The hearing aid output signals

The hearing aid output signals are stored under clarity_data/HA_output and separated into three separate directories, train.1, train.2 and train.3. Each of these directories contains two subdirectories, CEC1 and CEC2, which contain the hearing aid output signals from the CEC1 and CEC2 datasets respectively.

The signals are stored in 16-bit stereo WAV format, with a sampling rate of 32 kHz. The signals are named according to the following convention:

<SCENE_ID>_<LISTENER_ID>_<SYSTEM_ID>.wav  # e.g.,  S09463_L0242_E009.wav

Where <SCENE_ID> is the scene identifier, <LISTENER_ID> is the listener identifier and <SYSTEM_ID> is the hearing aid system identifier.

The scene reference signals

The target reference signals and hearing aid input signals are stored under clarity_data/scenes and separated into two separate directories, CEC1 and CEC2, which contain the target reference signals from the CEC1 and CEC2 datasets respectively. (Note, data for the three training set partitions is stored in the same directory.)

There are a set of stereo audio files for each scene, as follows:

<SCENE_ID>_target_ref.wav  # The target reference signal for the intrusiveness intelligibility prediction task

<SCENE_ID>_target_anechoic.wav # The anechoic speech target signal
<SCENE_ID>_target_<CHANNEL>.wav # The target speech signal for the scene
<SCENE_ID>_interferer_<CHANNEL>.wav # The interfering noise for the scene
<SCENE_ID>_mixed_<CHANNEL>.wav # The mixed target and interfering noise.
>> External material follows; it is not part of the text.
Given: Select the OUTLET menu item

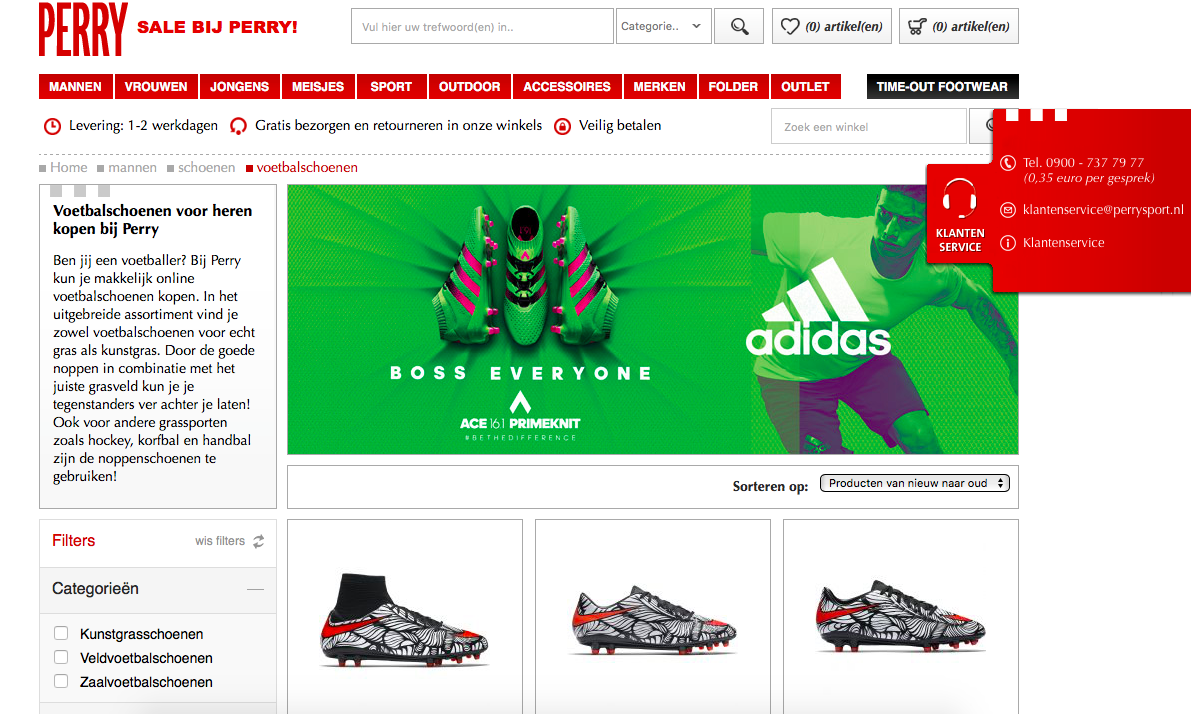Looking at the screenshot, I should pos(805,87).
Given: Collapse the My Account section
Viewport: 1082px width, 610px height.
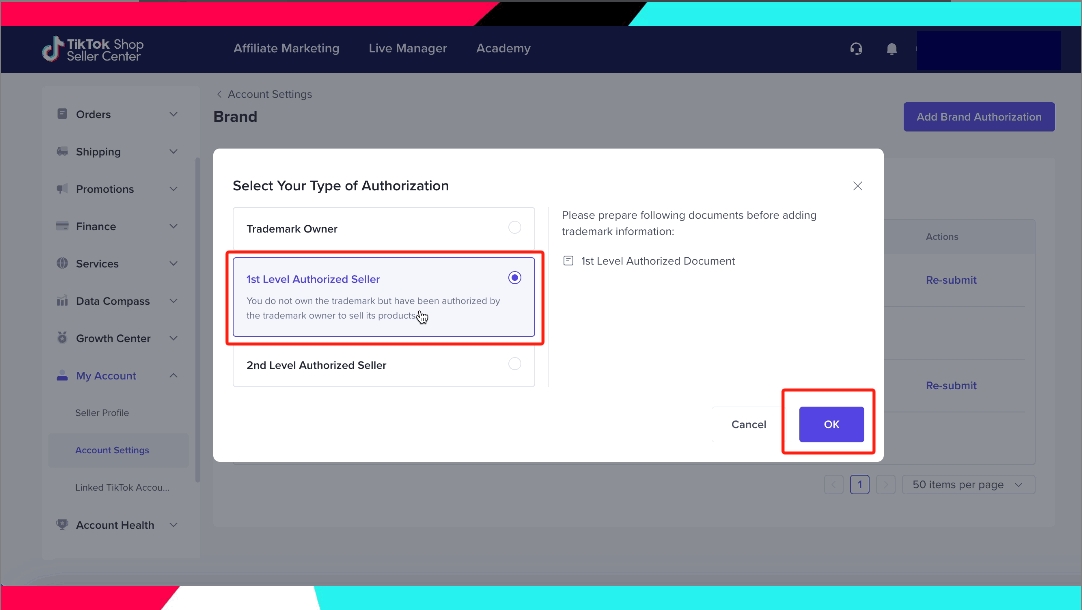Looking at the screenshot, I should coord(173,376).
where <SCENE_ID> is the scene identifier and <CHANNEL> can be either CH0, CH1, CH2 or CH3. The channels CH1, CH2 and CH3 are the front, middle and rear hearing aid microphones respectively (each is stereo pair). CH0 is the eardrum signal, i.e., as would be received by the listener's ear canal.
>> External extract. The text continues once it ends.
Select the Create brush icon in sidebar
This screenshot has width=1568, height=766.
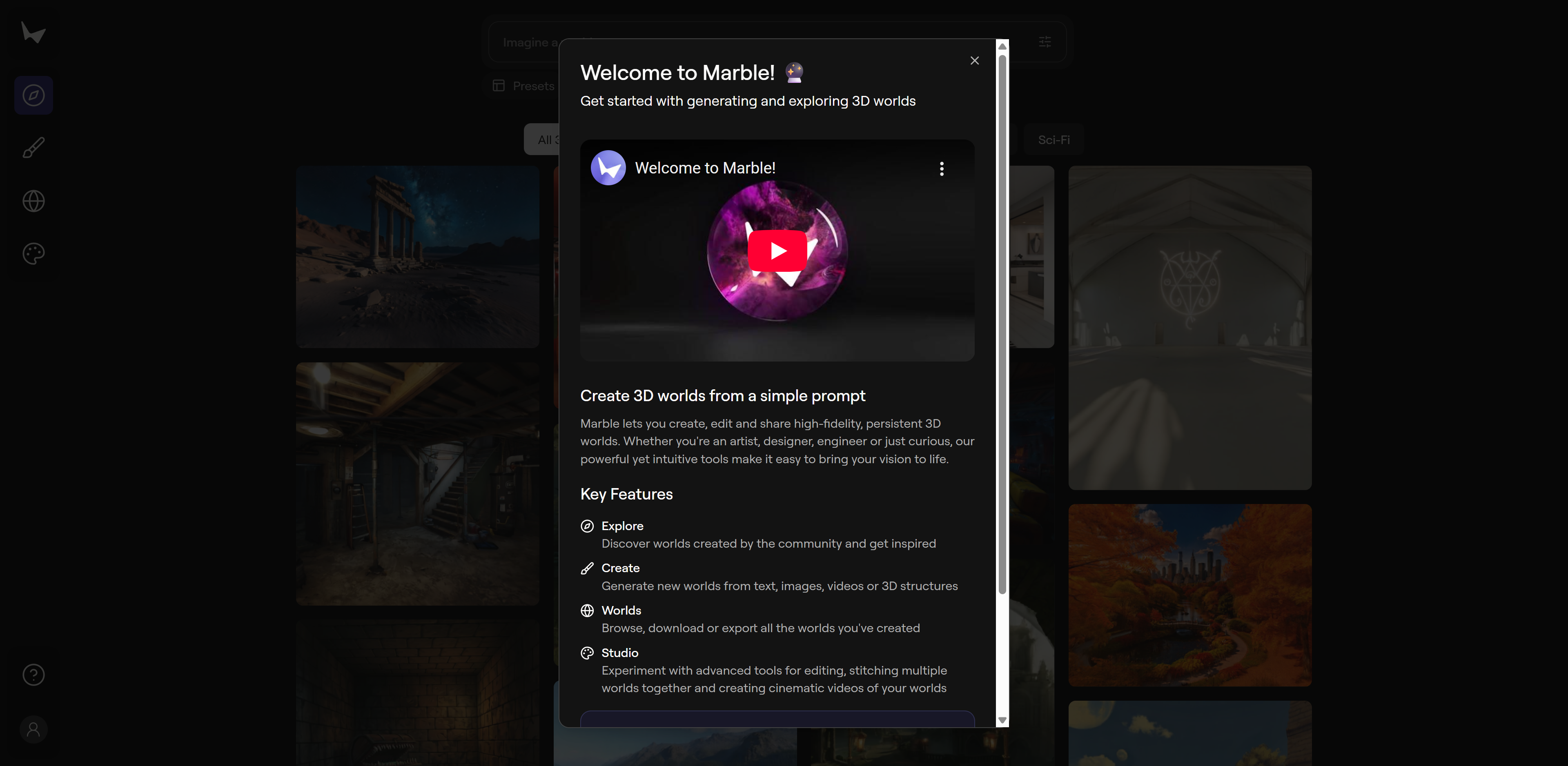point(33,148)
Of these signals, the following is the most important:

  • <SCENE_ID>_target_ref.wav This is the signal that should be used as the reference for your intrusive intelligibility prediction model. Note, this is the only signal that will be available in the evaluation data. It is a non-reverberant version of the target signal aligned with the target component of the mixed signal received by the hearing aid. It has been scaled to have the same energy as the target component of the mixed signal received by the hearing aid.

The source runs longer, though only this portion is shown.